1815 : la Restauration dans l'Ain

Le 12 mai 1814, par une ordonnance royale, Louis XVIII réorganise l’armée française. Cette dernière est réduite de 66 régiments d’infanterie de ligne, 22 régiments d’infanterie légère, 8 régiments de hussards, 13 régiments de chasseurs à cheval, 1 régiment de lanciers, 9 régiments de dragons et 2 régiments de cuirassiers. Mais, le retour de Napoléon de l’île d’Elbe le 1er mars, s’il réorganise l’armée et stimule le patriotisme, mène l’Europe à nouveau sur les chemins de la guerre. A l'annonce du retour de Napoléon le 76e Régiment d'Infanterie de Ligne, qui est en garnison à Bourg, prend les armes pour acclamer et suivre l'envolée de l'Aigle. C'est lui qui fait fuir la municipalité et le préfet royalistes. Dès son retour, Napoléon cherche à porter l'infanterie à 428 400 hommes, elle qui n'en comptait plus que 83 700. Dans l'Ain, l'effort de guerre est presque immédiat. Avec les 3621 anciens soldats rappelés au service, 8 bataillons de grenadiers de la Garde Nationale sont mis en place ainsi que plusieurs corps de francs tireurs.

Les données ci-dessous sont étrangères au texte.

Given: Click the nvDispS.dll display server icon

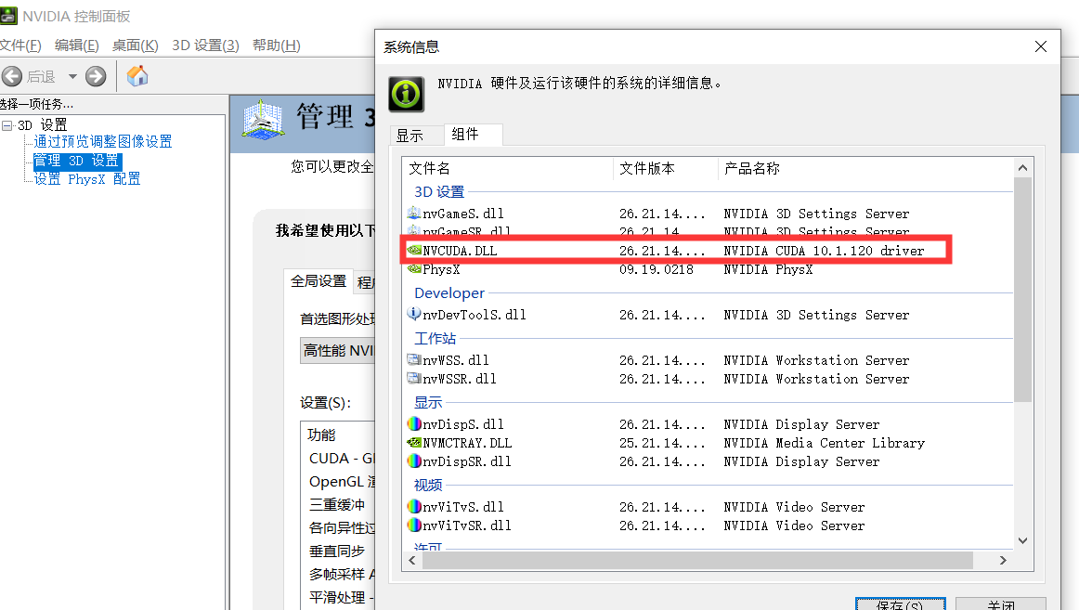Looking at the screenshot, I should click(414, 424).
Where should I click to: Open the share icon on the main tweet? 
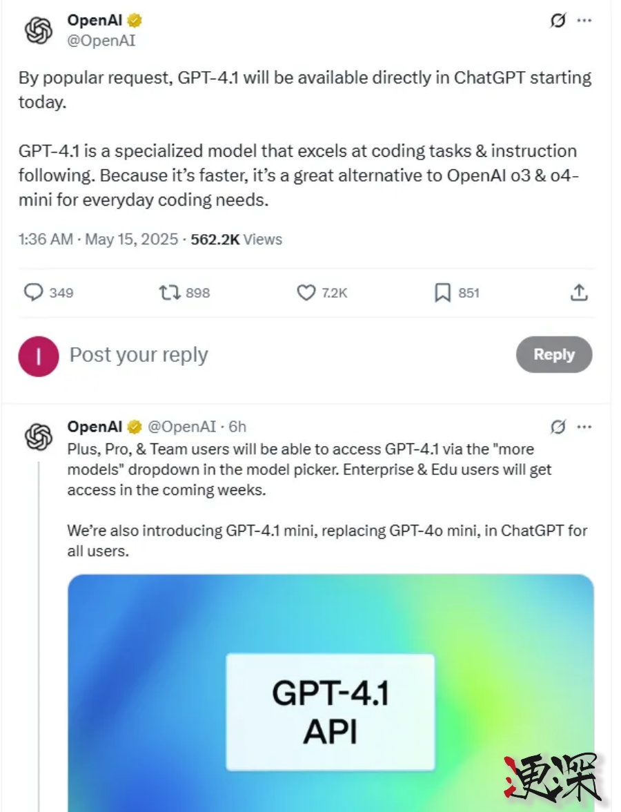click(x=580, y=293)
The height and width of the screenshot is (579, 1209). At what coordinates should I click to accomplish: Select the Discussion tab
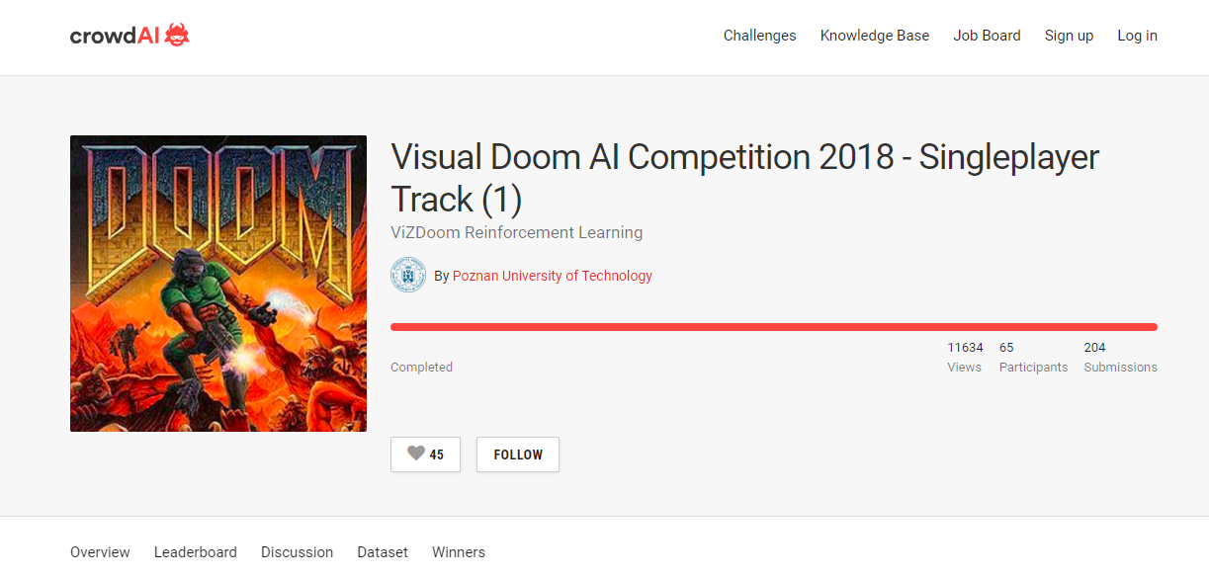(x=297, y=552)
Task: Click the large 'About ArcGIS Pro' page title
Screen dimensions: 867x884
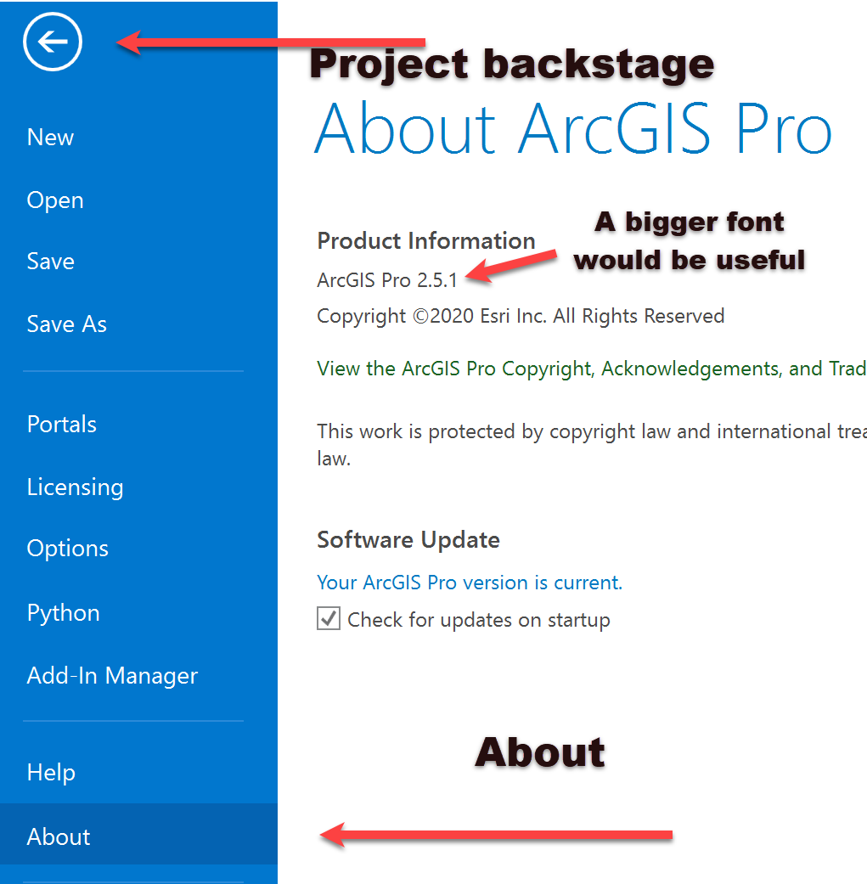Action: tap(573, 130)
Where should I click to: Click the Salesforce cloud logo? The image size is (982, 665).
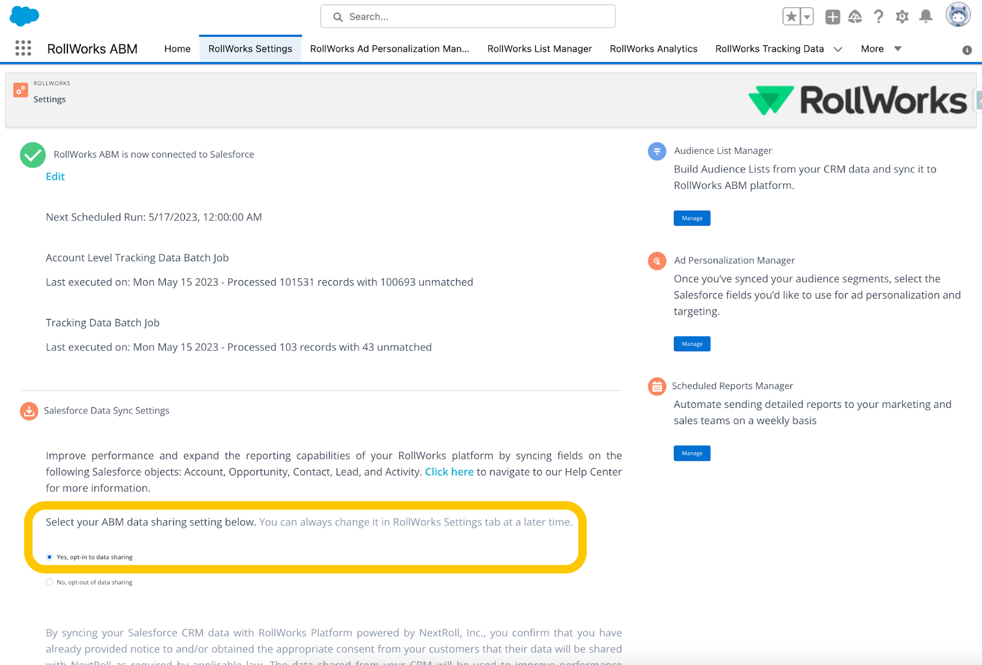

Malgré les efforts des troupes et la victoire de Ligny le 16 juin, la bataille de Waterloo et la bonhomie des maréchaux jettent la France dans les mains des alliées et sous la coupe d’une couronne bannie. Ainsi, Louis XVIII reprend le pouvoir après son retour effectué dans les bagages des armées ennemies. Jaloux de l’affection de l’armée et de la population pour l’usurpateur et les acquis des vingt dernières années, il efface, le 1er août 1815, d’un coup de plume rageur vingt ans de gloire et de fastes militaires et dissolvant l’armée française.

 

Dès le retour de la Monarchie, le 8 juillet 1814, la chasse aux anciens officiers est ouverte. Rapidement, la lieutenance de police de Lyon fait parvenir au préfet de l’Ain le signalement d’officiers évadés des prisons de Paris1. La nomination du préfet Dumartroy, à la préfecture de l’Ain, le 3 juillet 1815 favorise la chasse aux partisans du régiment impérial. Son action est répressive à l’encontre de la classe politique du régime napoléonien. Si les personnes qui avaient fait partie des corps-francs du département de l’Ain ne furent point inquiétées ni persécutées par l’armée autrichienne pendant l’occupation de la France, il n’en fut pas de même lorsqu’elle eut évacué son territoire. Le préfet Dumartroy et les procureurs royaux sur les dénonciations d’amis trop zélés de la Restauration, firent arrêter les Perréal et Bouvier de Collonges, Jaquemier de Gex et le frère du colonel Béatrix, avocat à Nantua, qui subirent, sans jugement, plusieurs mois de prison. Le capitaine de corps francs, Savarin de Jujurieux, fut pris, jugé par un jury exceptionnel, et exécuté à Bourg. Le colonel Béatrix et son père ne durent la vie qu’à un avis charitable de celui qui devait les arrêter. Ils se réfugièrent en Savoie, puis dans le canton de Vaud. Leur exil ne cessa que par les démarches de leurs parents et amis, lorsque l’exaltation politique fut un peu calmée (Béatrix).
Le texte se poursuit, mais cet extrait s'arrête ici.